MUMBAI, India, June 30 -- Intellectual Property India has published a patent application (202621054766 A) filed by Indian Institute Of Technology Gandhinagar on April 29, 2026, for System And Method For Generating A Coreset From A Large Unlabelled Dataset.

Inventors include Singh, Prajwal Kumar; Vashishtha, Gautam; Mastan, Indra; and Raman, Shanmuganathan.

The application for the patent was published on June 26, 2026, under issue no. 26/2026.

Abstract: ABSTRACT SYSTEM AND METHOD FOR GENERATING A CORESET FROM A LARGE UNLABELLED DATASET The present disclosure describes a system (100) and method (200) for generating a representative coreset (122) from a large unlabelled dataset to enable efficient self-supervised learning. The system (100) comprises a feature processing module (104) configured to extract feature representations from a domain-specific dataset and an open-set dataset.

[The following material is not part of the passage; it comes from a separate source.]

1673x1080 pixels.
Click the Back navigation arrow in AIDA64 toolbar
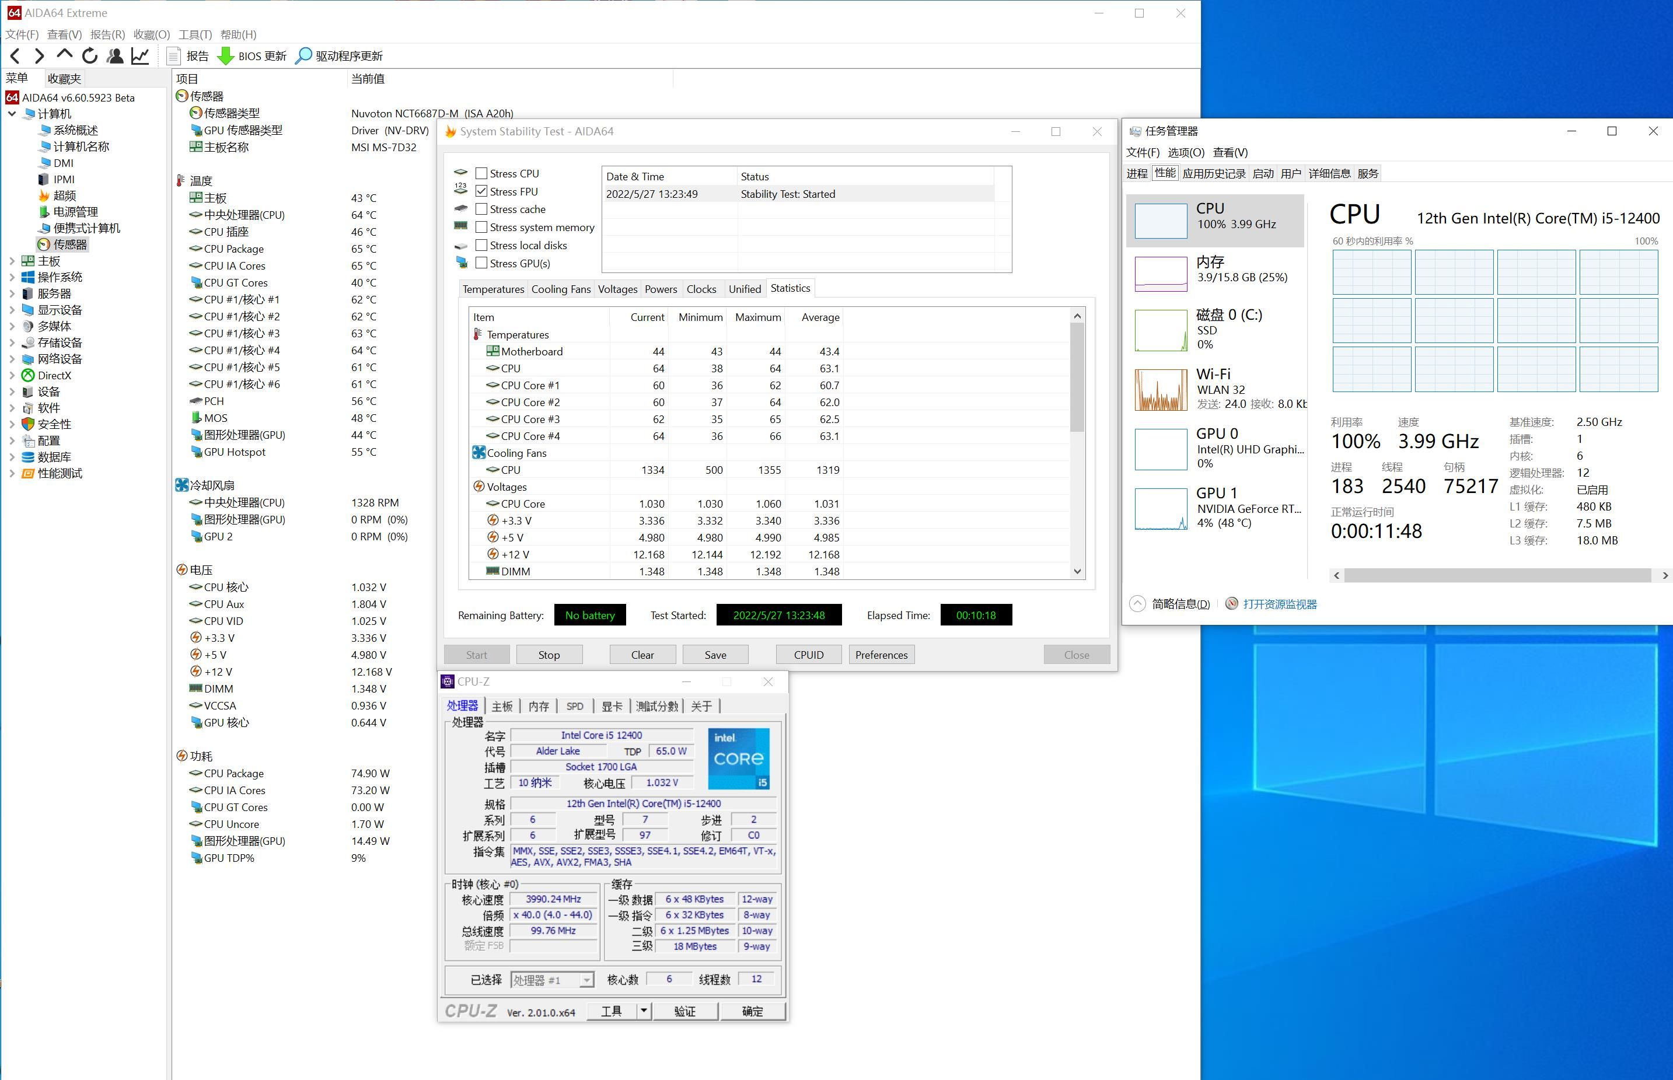click(15, 56)
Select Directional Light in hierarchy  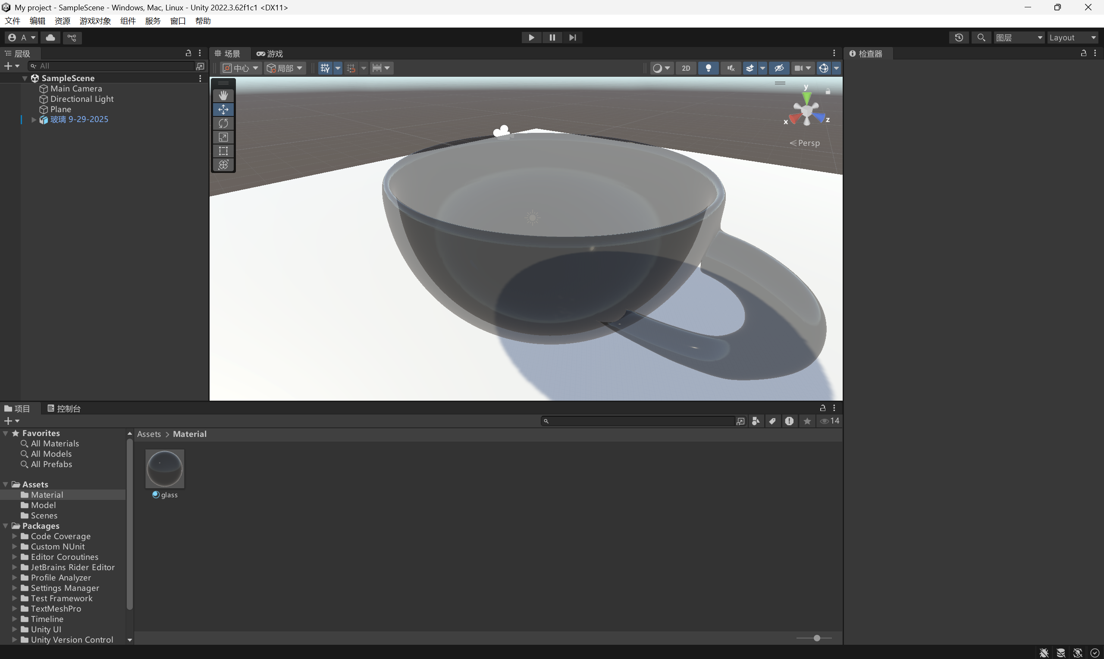[82, 99]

A filter construction module (106) converts features of the domain-specific dataset into binary encodings and stores them in a counting Bloom filter (108) for probabilistic membership testing. A candidate selection module (112) evaluates features from the open-set dataset against the counting Bloom filter (108) to identify candidate samples. A refinement module (118) performs similarity-based filtering to select relevant samples, forming the coreset (122). An output module (124) provides the coreset (122) for training a self-supervised learning model, thereby reducing computational cost and sampling time while maintaining downstream performance.

Disclaimer: Curated by HT Syndication.